Description of the task. Write the records below as a numbered list with no blank lines. Start at the line containing "The height and width of the screenshot is (735, 340)." and go on through the last line of the records.

=== Given information ===

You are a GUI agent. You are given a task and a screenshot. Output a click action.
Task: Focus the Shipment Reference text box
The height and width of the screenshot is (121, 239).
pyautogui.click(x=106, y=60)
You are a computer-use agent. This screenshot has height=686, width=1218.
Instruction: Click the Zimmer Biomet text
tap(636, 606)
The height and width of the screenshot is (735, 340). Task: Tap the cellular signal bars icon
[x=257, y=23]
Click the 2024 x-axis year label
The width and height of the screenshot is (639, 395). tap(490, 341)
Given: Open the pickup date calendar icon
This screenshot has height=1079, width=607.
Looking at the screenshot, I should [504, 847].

===

Response.
1. The height and width of the screenshot is (735, 340). Task: Tap the cellular signal bars icon
2. [x=257, y=23]
3. Click the 2024 x-axis year label
4. The width and height of the screenshot is (639, 395). tap(490, 341)
5. Given: Open the pickup date calendar icon
6. This screenshot has height=1079, width=607.
7. Looking at the screenshot, I should [504, 847].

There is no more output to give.